Na prática, esta estratégia permite controlar a narrativa, escolhendo quem pode ou não relatar os factos. Apenas repórteres ligados a órgãos estatais ou com uma linha editorial considerada favorável têm acesso. Os restantes são marginalizados, mesmo tendo competência e direito a estar presentes.
Organizações como o MISA Moçambique têm alertado para o facto de que a chamada “censura velada” é hoje uma das maiores ameaças à liberdade de imprensa, precisamente por ser difícil de denunciar. “Enfraquece o trabalho jornalístico, descredibiliza profissionais sérios e distorce a pluralidade de vozes num Estado democrático”, refere um excerto do último relatório da organização.
A exclusão sistemática compromete a diversidade informativa e favorece o monopólio narrativo. A população, por sua vez, é a principal prejudicada ao receber apenas versões únicas, sem espaço para contraditório ou análise crítica.

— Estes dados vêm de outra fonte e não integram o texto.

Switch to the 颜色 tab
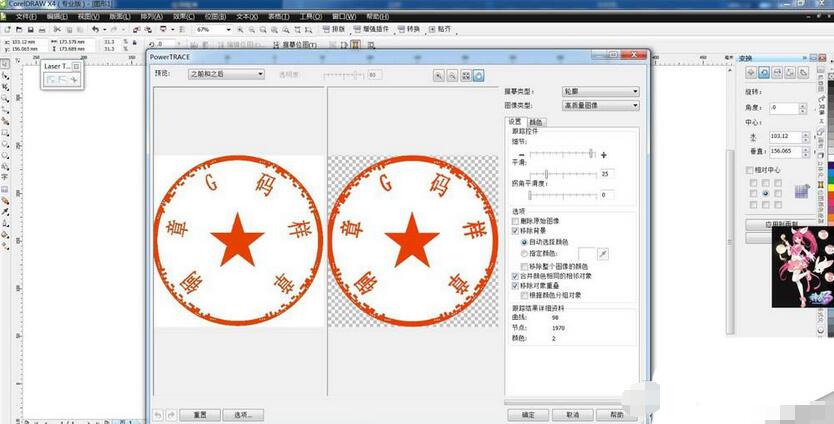The width and height of the screenshot is (834, 424). click(536, 122)
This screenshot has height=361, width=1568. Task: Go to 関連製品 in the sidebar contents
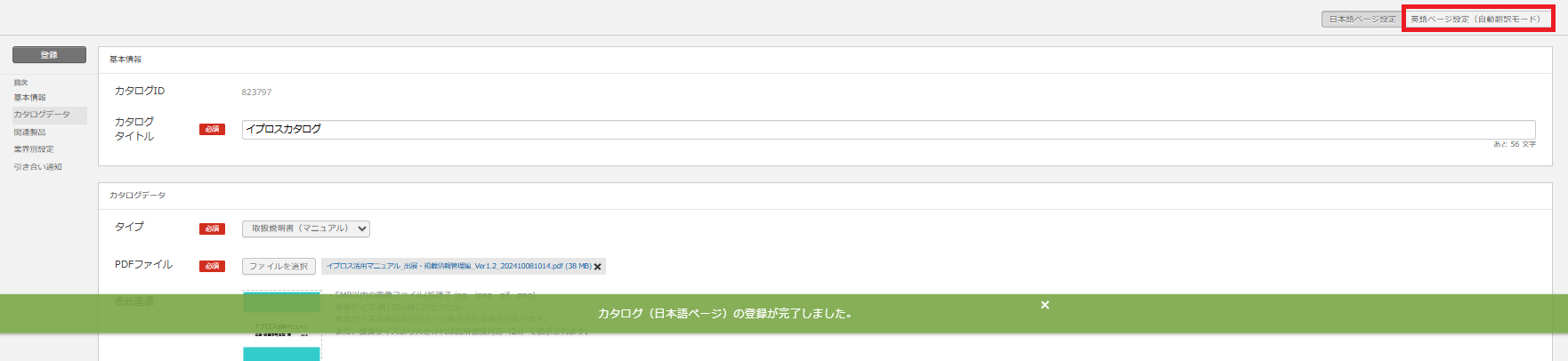coord(29,132)
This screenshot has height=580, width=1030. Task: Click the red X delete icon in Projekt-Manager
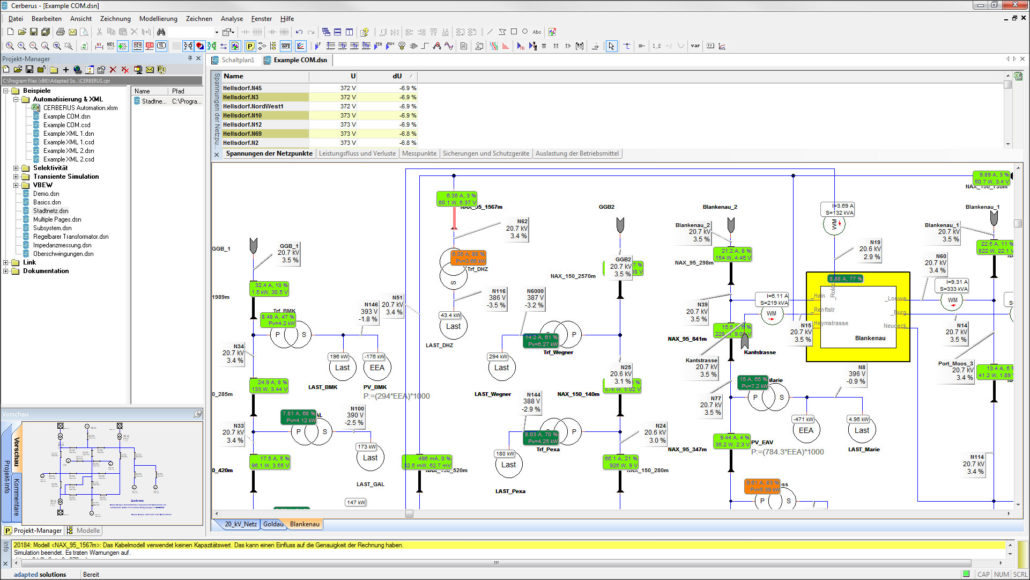tap(112, 70)
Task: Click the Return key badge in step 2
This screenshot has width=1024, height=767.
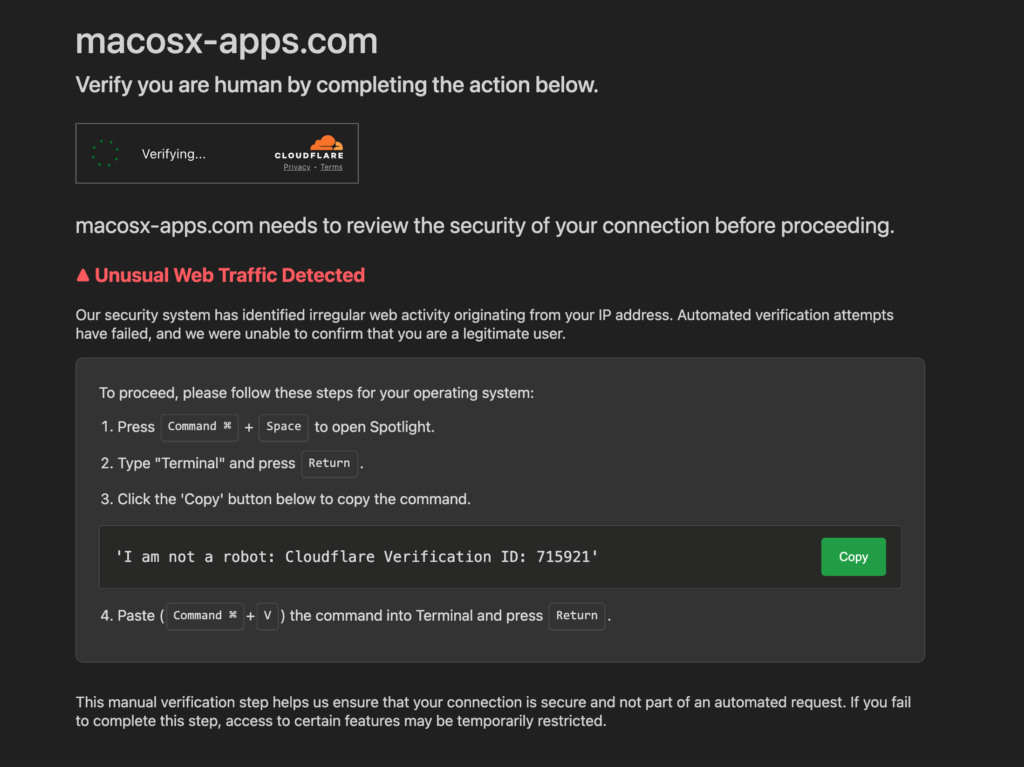Action: [329, 463]
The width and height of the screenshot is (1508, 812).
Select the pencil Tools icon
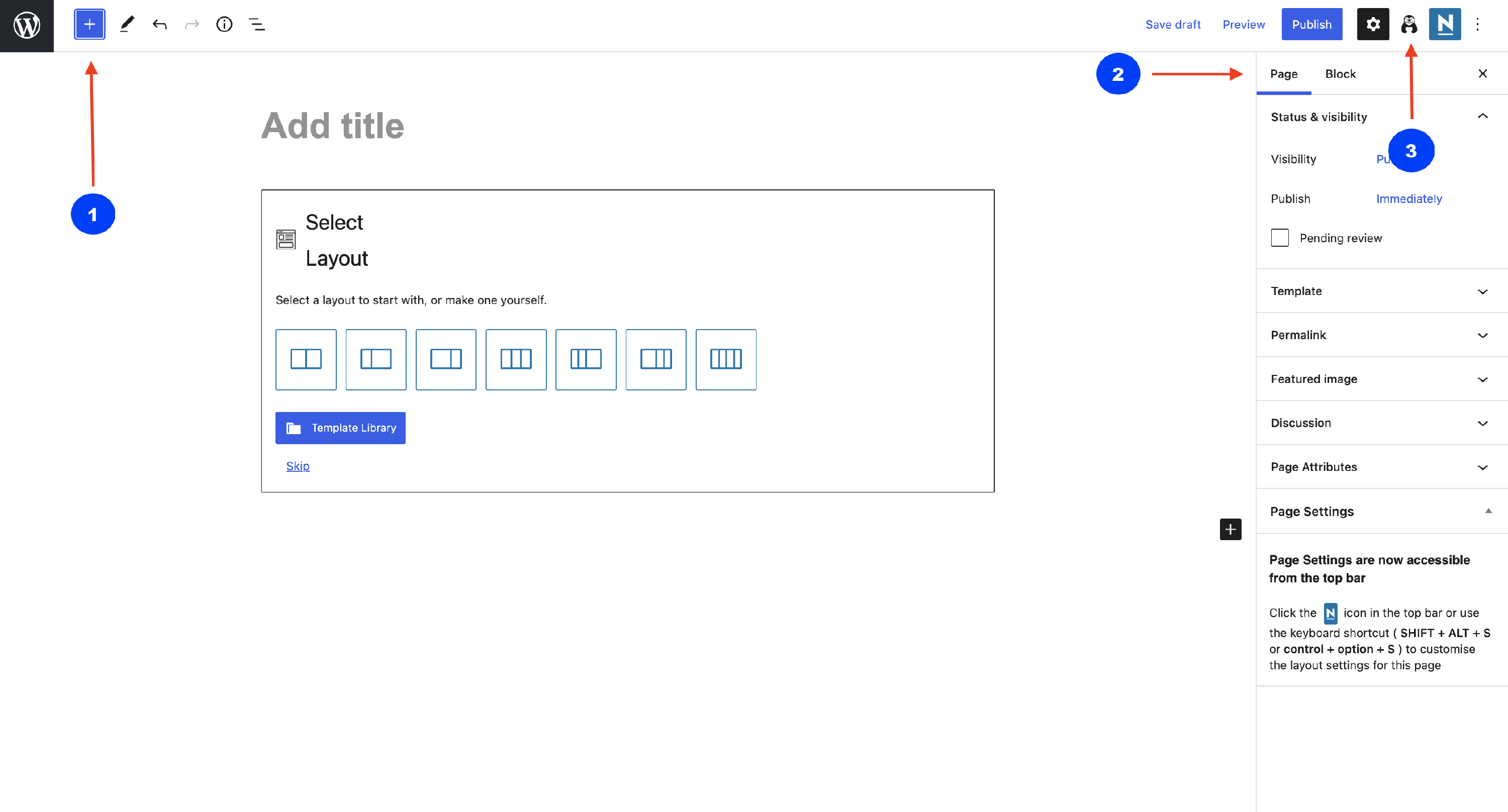[127, 25]
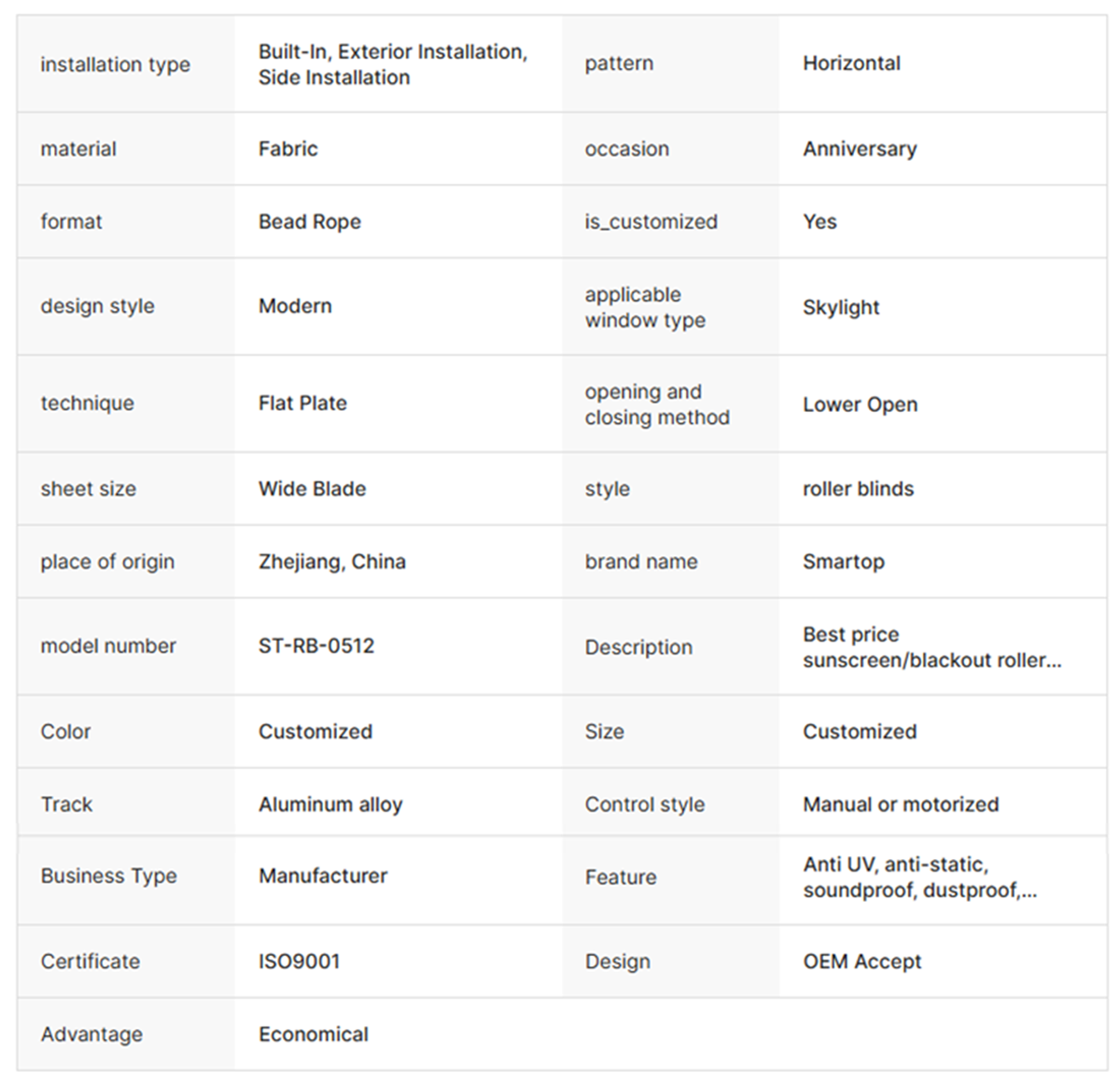Screen dimensions: 1120x1084
Task: Click the 'installation type' label cell
Action: point(115,64)
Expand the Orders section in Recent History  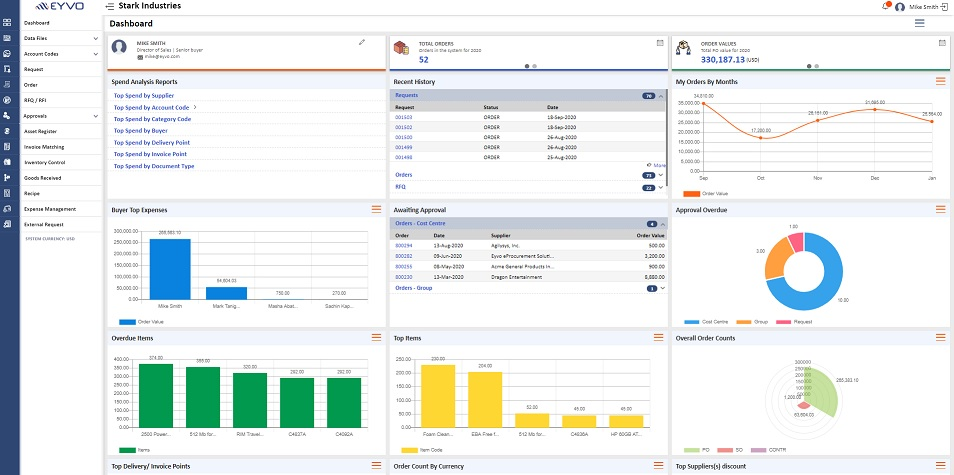tap(404, 175)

Contudo, há resistência. Muitos jornalistas têm recorrido às redes sociais e a plataformas independentes para denunciar estas práticas e continuar a informar, mesmo sem o crachá de “convidado oficial”. “Continuamos a fazer jornalismo. Não nos calamos. Se não querem que entremos pela porta da frente, entramos pelas palavras”, desafia o jornalista que protagoniza esta reportagem.
A liberdade de imprensa não desaparece apenas sob censura explícita. Por vezes, adoece lentamente, sufocada por omissões e exclusões deliberadas. É urgente reconhecer e combater estas formas silenciosas de silenciamento, pois a democracia exige mais do que discursos bonitos: exige vozes livres e ouvidas. (Moz24h)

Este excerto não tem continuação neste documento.